> [TAREFA PROPOSTA A] Edite o trecho das entradas que vai do início até a linha que contém "This screenshot has width=768, height=768.", trocando "inseam value" por "waist value" e mantendo todo o resto igual. Deixe as imagens de fora da resposta.
*** TEXTO APRESENTADO
Quando o sol se punha no horizonte, resvalava a luz lentamente, de repente, e ao levantar o olhar, vejo atónito um quadro imenso lindo que se perde na extensão do meu olhar, uma realidade quase surreal amarela avermelhada sobre um azul escuro aleatoriamente ondulante, percorre-me estranhamente rasgos ou visões tão instantâneas quanto fugazes…era o entardecer.

Que lindo mar, ó que lindo lugar, pensei de mim para comigo - o amor acontece! E enquanto me atinha em pensamentos se fez cada vez mais escuro e a equipe de pássaros já não mais abrilhantava os ares da praia com encantadoras coreografias elípticas e por vezes cónicas num sobe e deixe como que uma divindade qualquer - Deus do Entardecer - lhes tivesse convidado para encerrar o dia em apoteose.

Aconteceu a noite, mar! Na minha terra - planalto central de Angola, Afrika - diz-se que o sol quando se põe é porque terá cumprido o dever de iluminar os vivos de dia, e durante a noite, irá visitar os nossos entes queridos há muito partidos para eternidade, aqueles que jazem na santa paz, então a noite o nosso amigo Sol, no meu caso, em particular, durante a noite está como meu falecido pai, o meu saudosos manos Morais, Ezequiel, tios e avós e bisavós e numa palavra única os nossos Ancestrais…agradeço profundamente ao sol por tão gentil gesto.

Ó Noite, o sol partiu, - foi…silêncio e muito respeito pois os nossos lá no além se encontram a desfrutar desta mesma luz, que nós até pouco tivemos. Assim se pensa ainda, em tempos hodiernos, na minha terra profunda…nas Mulembas (árvores gigantesca cuja sombra serve de uma espécie de Sala de Estar, ai os aldeões contam estórias, falamo dos mitos da terra, das lendas, da saudades das saudades…falam do viver do passado, presente e do futuro…falam que falam… ), bom não me perdi, eu ai nas Mulembas dos meus sacrossantos antanhos. ... ó mar!

Desta vez estou a avisar-te, cresci. Por terras Lusas muito se diz que os melhores vinhos são os que já há muito envelhecem nas adegadas…será verdade? - é, sim. Ora, dizer que sou um vinho maduro dever ter muita graça e piada…! Beijos deste vinho maduro (tinto ou branco) que te escreve!Já falei-te das várzeas dos meus antanhos, agora falo-te de mim, este coração docemente quente em frenética palpitação…saudades do nada…saudades das mil saudades…ou afectos e respectivos efeitos que abalam o meu eu, como um vulcão que se irrompe das profundezas dos mantos, mandando muitas lava em brasa, luminosa como sol do meio dia…dizendo, amo-te simplesmente, mar! As ilhas do mar são produtos dos vulcões, e eu sou também produto da junção de dois corações…terá algo haver água do rios com as das chuvas, mar?!? - pense.
******
> [TAREFA PROPOSTA B] Diga se cada afirmação concorda com o texto sobre o entardecer no mar, respondendo sim ou não e citando as palavras do texto que decidem. (i) Quem escreve diz ser do planalto central de Angola. (ii) Nas Mulembas, os aldeões contam histórias. (iii) Segundo o texto, as ilhas do mar são produtos das chuvas.
*** ENTRADAS FORNECIDAS
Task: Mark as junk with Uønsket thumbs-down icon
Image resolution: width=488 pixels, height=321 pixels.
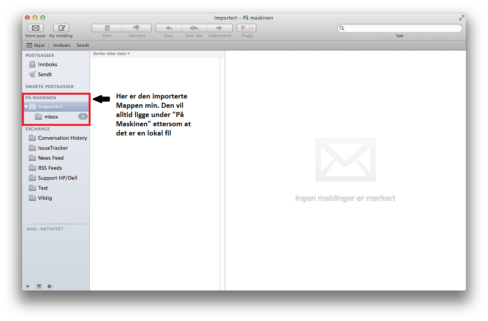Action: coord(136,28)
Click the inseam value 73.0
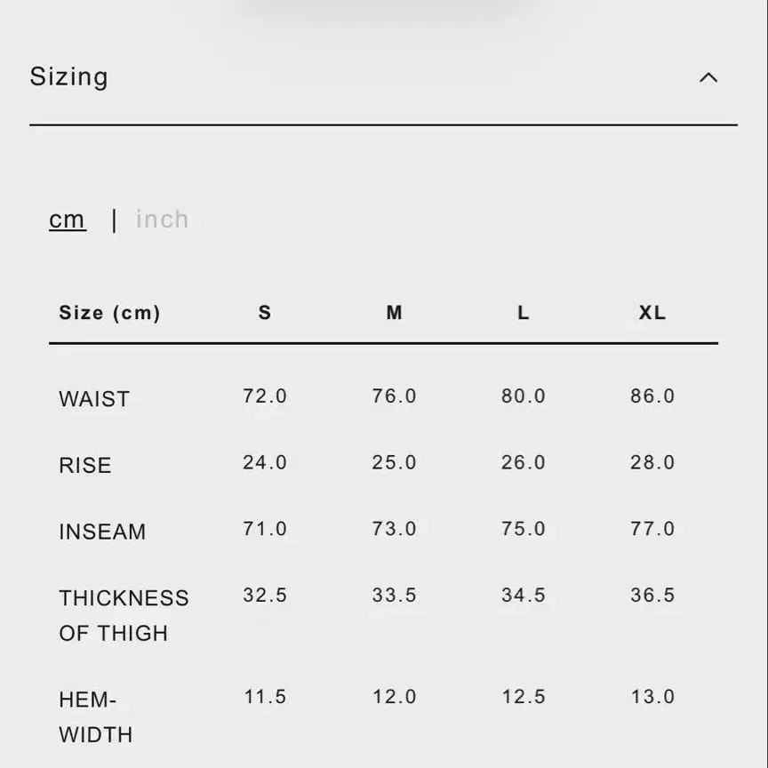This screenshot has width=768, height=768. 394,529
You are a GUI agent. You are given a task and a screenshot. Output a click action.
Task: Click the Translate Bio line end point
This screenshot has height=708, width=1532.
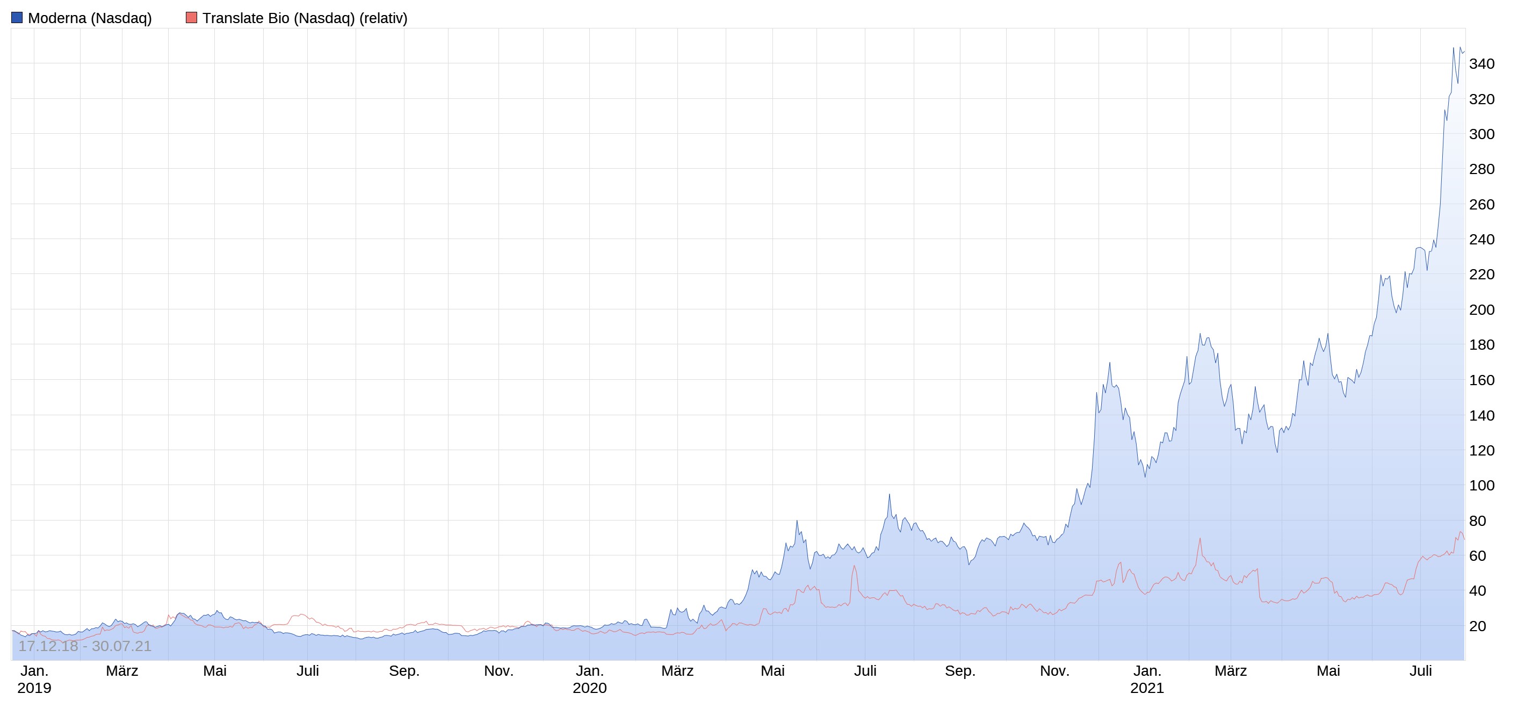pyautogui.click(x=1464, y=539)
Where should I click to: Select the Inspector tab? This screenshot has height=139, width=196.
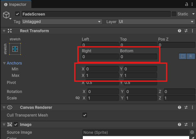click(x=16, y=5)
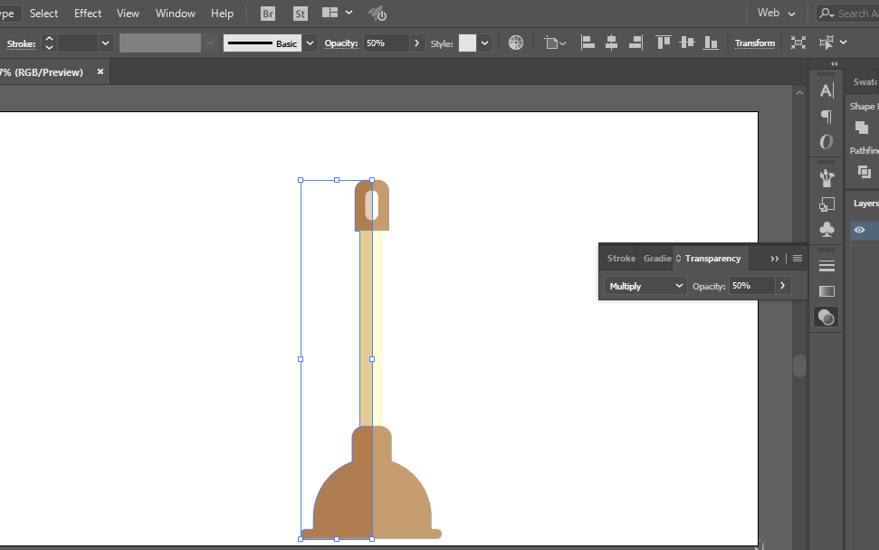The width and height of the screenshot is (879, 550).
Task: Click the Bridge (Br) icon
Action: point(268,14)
******
> [RESPOSTA CORRETA A]
Task: Mark as junk with Uønsket thumbs-down icon
Image resolution: width=488 pixels, height=321 pixels.
Action: coord(136,28)
Click the waist value 73.0
This screenshot has width=768, height=768. 394,529

> [RESPOSTA CORRETA B]
(i) Sim: "Na minha terra - planalto central de Angola, Afrika".
(ii) Sim: "ai os aldeões contam estórias".
(iii) Não: "As ilhas do mar são produtos dos vulcões".